By the time I started my degree in Multidisciplinary Design I had worked for several years with a craftsman potter in the Staffordshire Peak District, taught pottery classes at the Gladstone Pottery Museum (home of the tv series The Great Pottery Throwdown) and participated in the last coal firing of a tradition bottle oven kiln.
Having completed my degree, specialising in hand-ceramics, and then a post-graduate teaching qualification, I subsequently spent 32 years teaching three-dimensional design and ceramics in further education. Alongside teaching I intermittently continued to make and exhibit my own ceramics as well as paintings.

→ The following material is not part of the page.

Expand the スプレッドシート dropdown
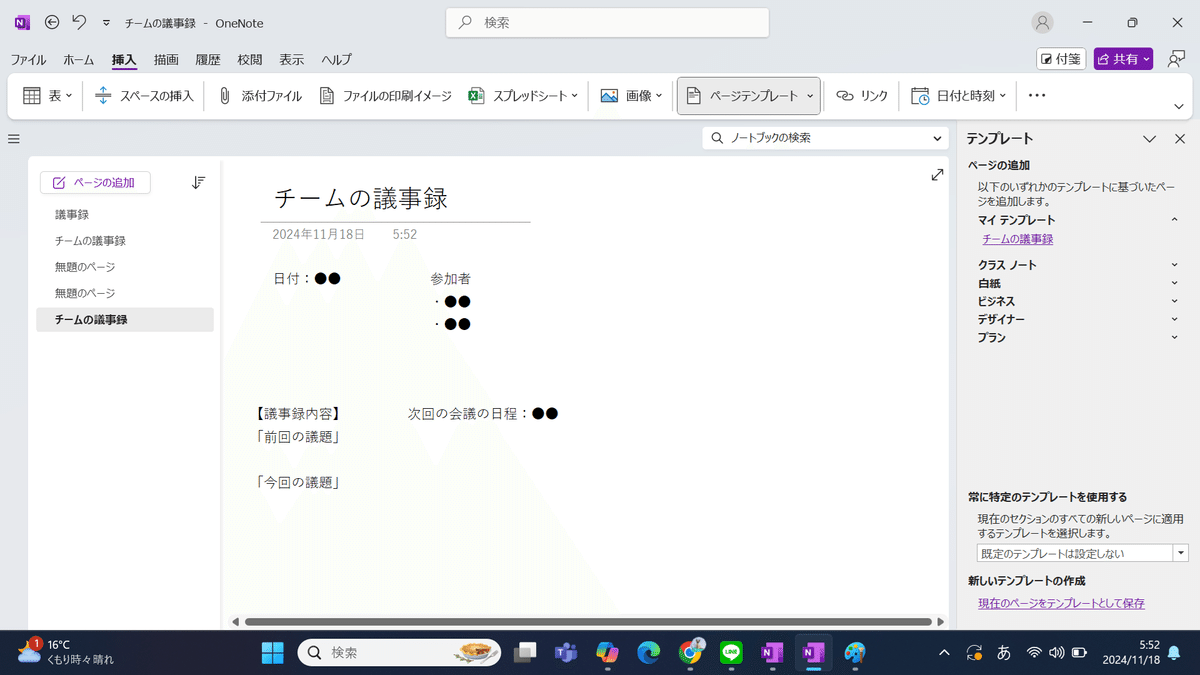This screenshot has width=1200, height=675. tap(573, 95)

Having left full-time teaching behind, built art studios for my wife and myself in the garden of our cottage, I now have more time to creatively pursue my love of clay.

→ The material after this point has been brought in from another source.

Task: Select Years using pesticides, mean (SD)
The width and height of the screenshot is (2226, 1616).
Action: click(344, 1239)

Textures and surfaces have always been important to me in my work, as too has an experimental approach to materials and the making processes. My earlier work focused on sculptural forms and surfaces inspired by many visits to botanical gardens such as Kew and the ceramics of Robin Welch. Later work contrasted with this by considering the structures and surfaces of corroding machinery and metalwork – these often incorporated materials other than clay in the manner of ceramicists such as Gillian Lowndes.

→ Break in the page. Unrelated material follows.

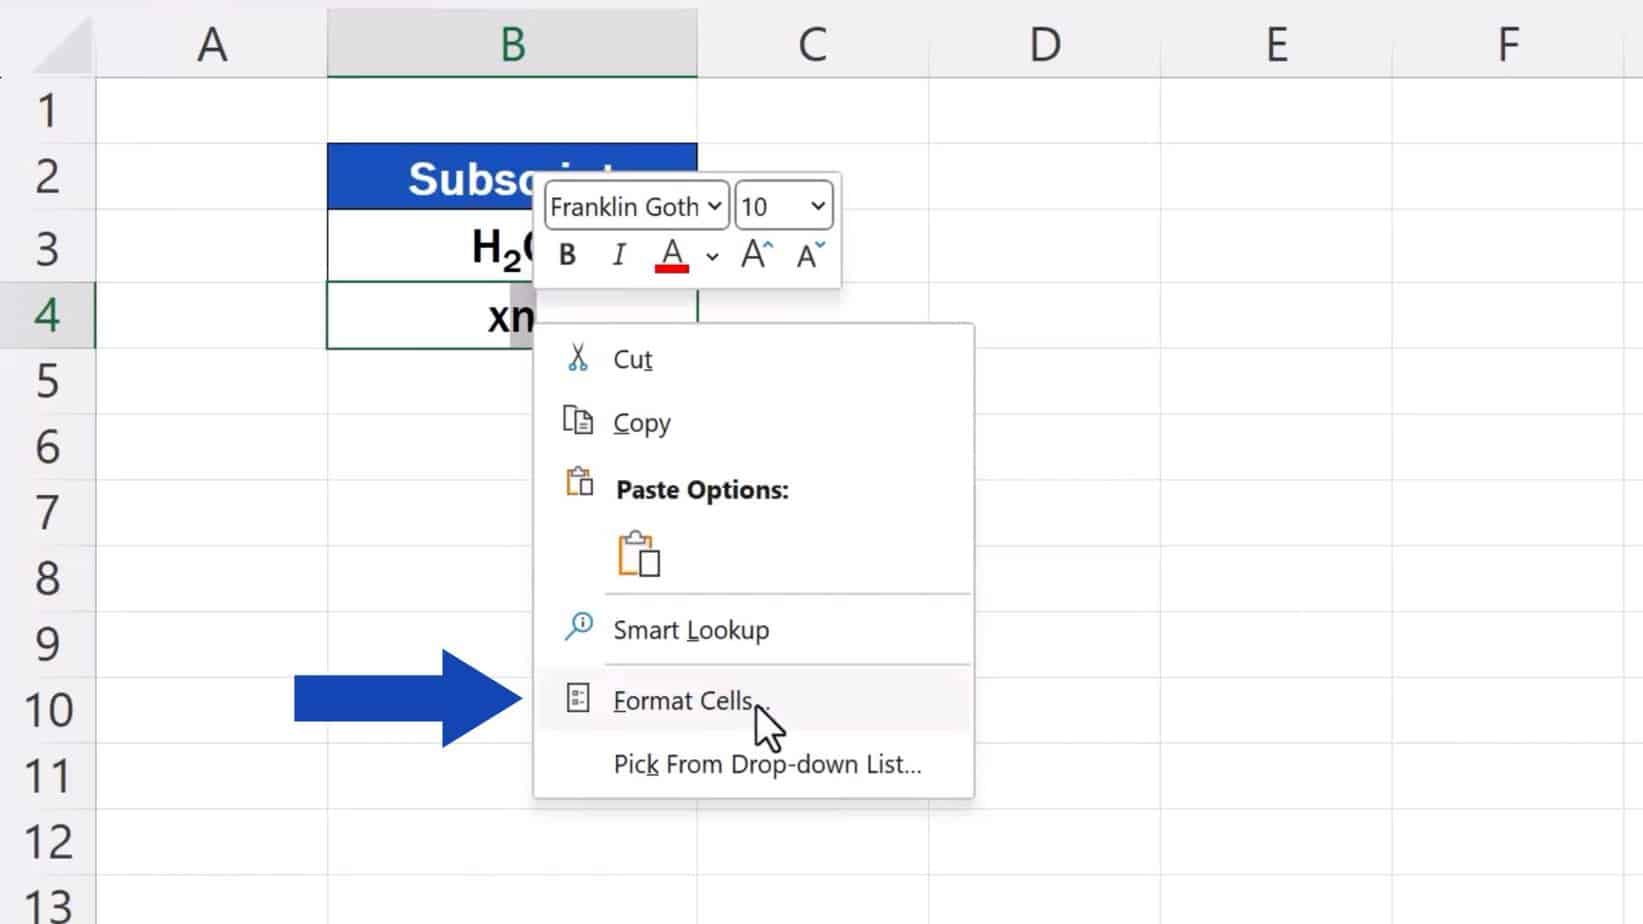The image size is (1643, 924).
Task: Select row 7 header
Action: (x=47, y=512)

My current ceramics seek to build on my previous work by reflecting my love of surface textures, pattern and forms evocative of the landscapes and environments that I travel through. My work uses coarse clays (crank), glazes mixed from raw ingredients, and traces of other materials reminiscent of the landscapes, such as wood ash, sands and clay soils. My work is fired to 1220° centigrade.
Ranging from functional forms to purely aesthetic pieces, free-standing and wall-mounted, the colours and surfaces evoke a sense of place rather than depicting any individual location.
I live and work on the side of the beautiful Teme Valley with expansive views toward Herefordshire and Shropshire. Here I share my life with my wife and Mabel our lovable Romanian rescue dog.